On Mon, May 31, 2010 at 12:26 PM, Cojocaru, Vlad
<vlad.cojocaru_at_mpi-muenster.mpg.de> wrote:

Francesco,

If you change the seed with only 1 unit, you will have a completely different
trajectory.
Just plot the vector directions generated by the RAMD at different time steps
(and written in the output file) and you will see what I mean. They will be
completely different.

If you change the seed drastically as you say, there is no other effect than
if you change it with 1 unit.

If multiple pathways are possible in your case, run 10 trajectories with
different seeds (no matter whether you change with 1 unit or 10000 units).
Plot the distribution of pathways. Run an additional set of 5 simulations and
see if the distribution changes .... If it does, you don't have convergence.
If it doesn't you might have convergence.

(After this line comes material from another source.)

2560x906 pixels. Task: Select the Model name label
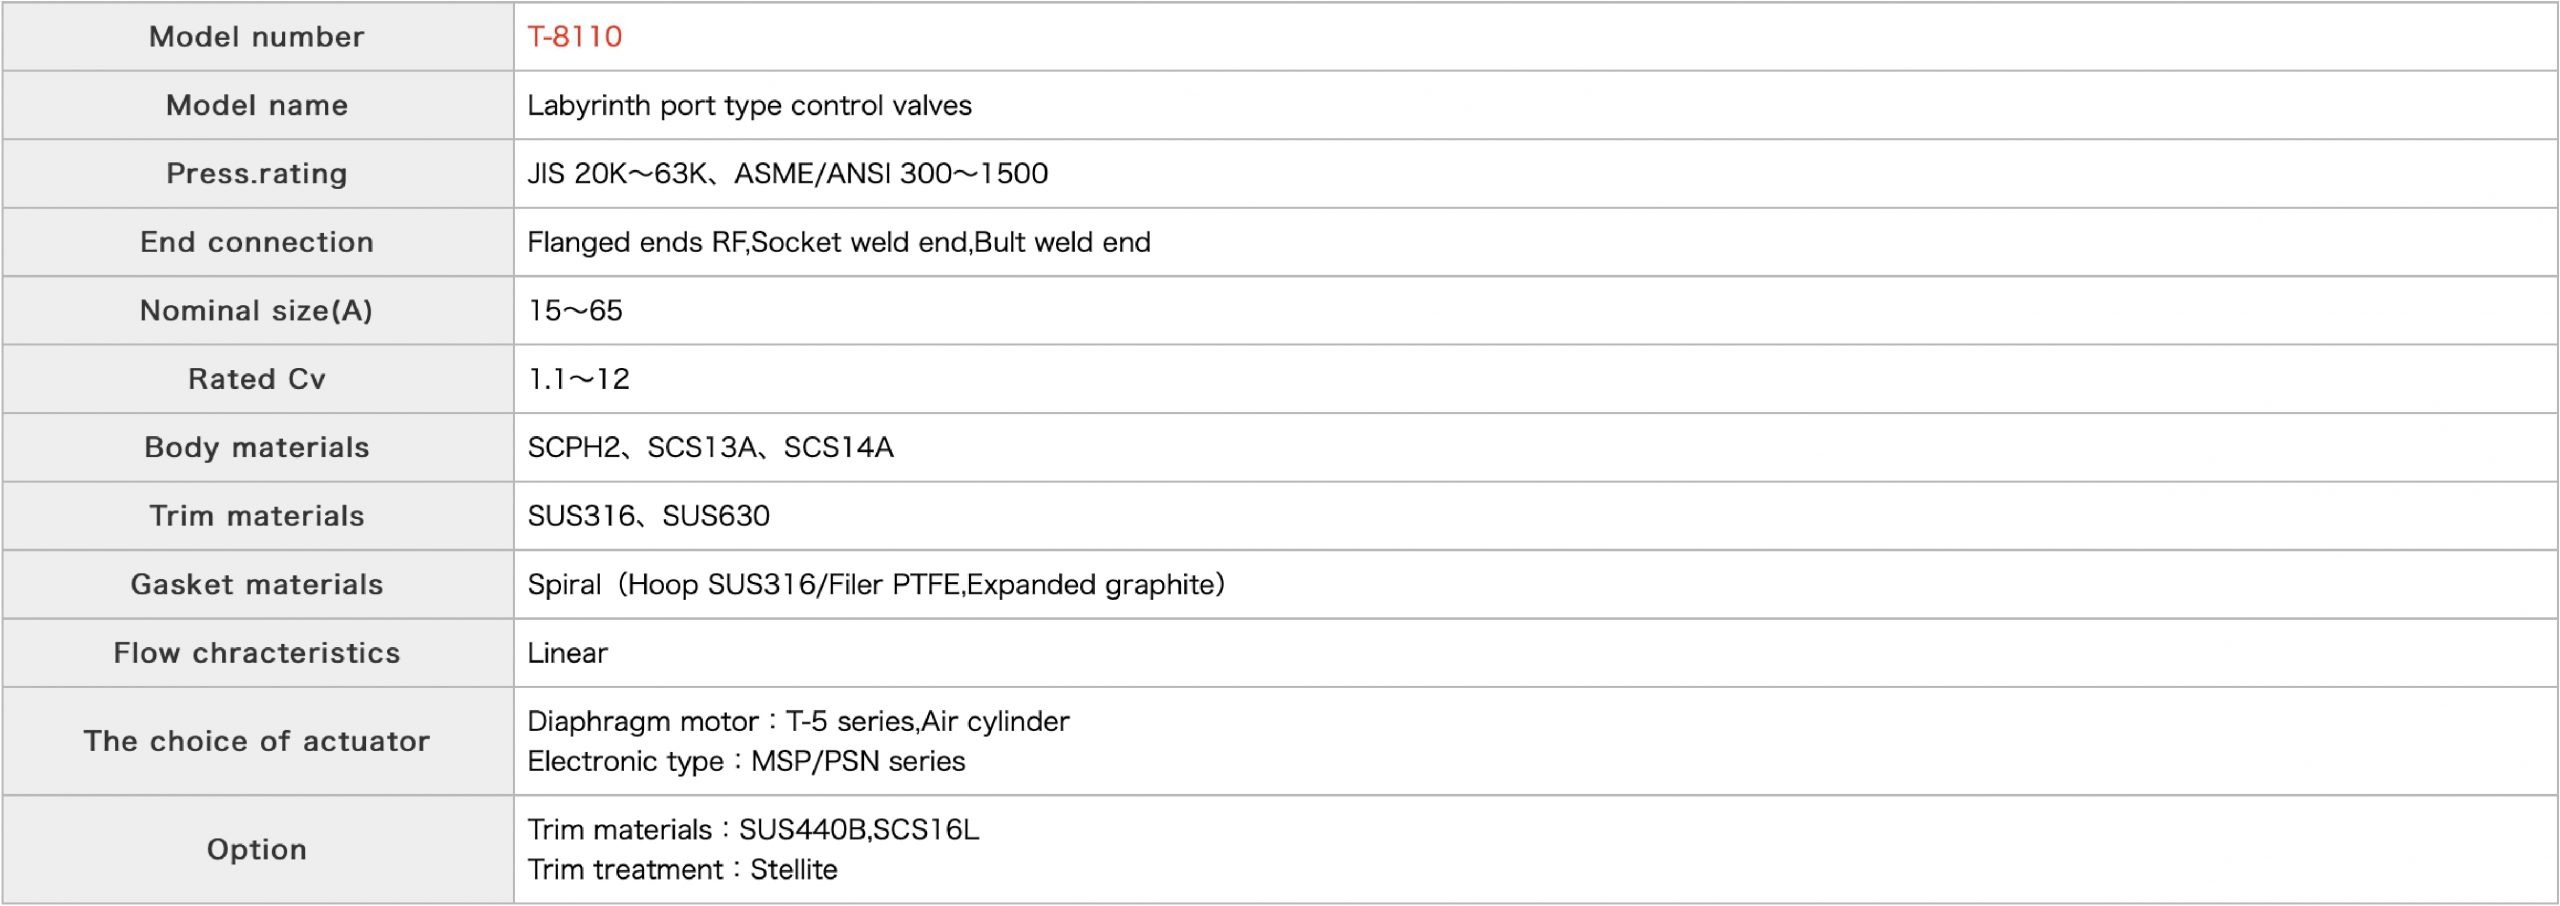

You can do this exercise with very
short trajectories to test it.

Vlad

-----Original Message-----
From: chiendarret_at_gmail.com on behalf of Francesco Pietra
Sent: Mon 5/31/2010 12:14 PM
To: Cojocaru, Vlad
Subject: ramd seed

Hi Vlad:
While I am trying to understand if the project I alluded to semms
worth while to be pursued, I noticed that to explore the possibility
of different paths I have to change drastically the ramd seed.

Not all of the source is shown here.